Além disso, a comunidade internacional ainda não tomou medidas congruentes com a evolução vertiginosa do aquecimento que a Amazônia e o planeta estão experimentando e, portanto, hoje vemos a necessidade de conscientizar os governos e a humanidade sobre o momento crucial que estamos vivendo e de levantar mais uma vez o chamado de 2021 expresso na Resolução 129 com um roteiro para um pacto global que inclua os seguintes pontos:
- Uma visão regional pan-amazônica: povos, ecossistemas, rios e florestas não são regidos por fronteiras nacionais. A soma dos planos nacionais deve resultar na proteção regional de pelo menos 80%, um limite mínimo para evitar o ponto de não retorno. A bacia começa nos Andes, desce pela Amazônia andina, que detém a maior biodiversidade do planeta, e banha 847 milhões de hectares até chegar ao Atlântico.
- Criar um observatório regional para harmonizar dados, metodologias e conhecimentos indígenas para apoiar a construção de políticas regionais vinculantes. O primeiro passo é um diagnóstico regional compilando os planos de vida dos povos e os planos nacionais, que levem a um plano diretor regional com diretrizes para os estados amazônicos.
- Assegurar que a adoção da proteção de 80% da Amazônia até 2025 seja o início de uma transição justa na região, respeitando as políticas nacionais e os compromissos internacionais existentes para a proteção dos direitos humanos, indígenas e da natureza.
- Incluir os povos indígenas e as comunidades locais nos processos de tomada de decisão para a construção e implementação de políticas públicas na Amazônia.

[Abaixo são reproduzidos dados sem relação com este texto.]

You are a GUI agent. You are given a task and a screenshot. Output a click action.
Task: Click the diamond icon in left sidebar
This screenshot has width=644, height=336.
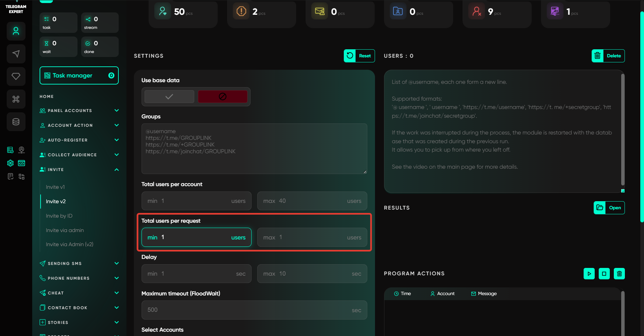pos(16,76)
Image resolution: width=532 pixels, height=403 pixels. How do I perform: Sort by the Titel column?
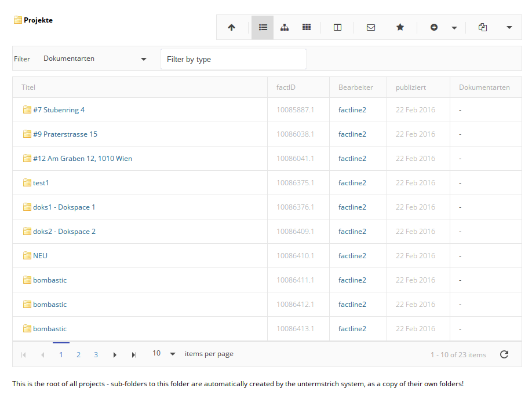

- Criar um fundo pan-amazônico. Da mesma forma que os ecossistemas estão interconectados e as políticas tomadas em um país influenciam todos os outros, os danos também serão sentidos em toda a região e em todos os níveis. Os países amazônicos não podem competir entre si por fundos internacionais, mas devem se unir como um bloco para garantir impactos regionais. Um fundo regido pelos princípios de equidade e transparência permitirá a manutenção de uma visão comum das prioridades, emergências e soluções regionais.

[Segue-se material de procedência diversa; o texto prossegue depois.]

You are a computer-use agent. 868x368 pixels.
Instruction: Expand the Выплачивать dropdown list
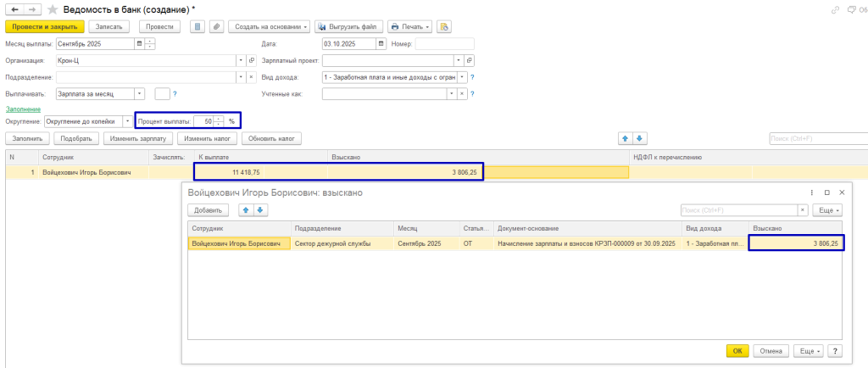pyautogui.click(x=139, y=94)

- Garantir a povos indígenas e comunidades locais o acesso direto a recursos financeiros e técnicos para permitir a implementação de seus próprios modelos de gestão territorial e planos de vida. Desenvolver suas capacidades para exercer seus direitos territoriais, respeitando seus conhecimentos e sistemas de governança. Para isso, é importante a criação do Fundo Amazônia Indígena para a Vida.
- Estabelecer mecanismos de controle social, fiscalização e fortalecimento institucional para prevenir e garantir a integridade dos territórios e os direitos de seus habitantes e o cumprimento das 143 prioridades estabelecidas na Declaração de Belém.
- Acelerar os processos de reconhecimento legal, demarcação e financiamento sustentável de 100 milhões de hectares de territórios indígenas e territórios de comunidades tradicionais como parte de soluções imediatas contra o ponto de não retorno, a crise climática, a presença de grupos criminosos, narcotraficantes e outros grupos ilícitos, além da perda acelerada de biodiversidade.
- Priorizar o reconhecimento dos territórios de povos indígenas em isolamento voluntário e contato inicial em toda a bacia para garantir sua sobrevivência e o devido respeito aos seus direitos humanos e à integridade dos ecossistemas que habitam.
- Garantir a integridade do ecossistema de pelo menos 80% da Amazônia por meio de uma moratória imediata das atividades industriais intensivas e extrativistas que afetam todas as florestas primárias da Amazônia (255 milhões de hectares), pelo menos até que sua proteção legal seja efetiva por meio de uma declaração de proteção permanente.
- Definir um regime de gestão territorial para a proteção de florestas públicas não destinadas e estabelecer incentivos e estruturas legais para a proteção da integridade do ecossistema por parte de pessoas físicas ou jurídicas de direito privado e público.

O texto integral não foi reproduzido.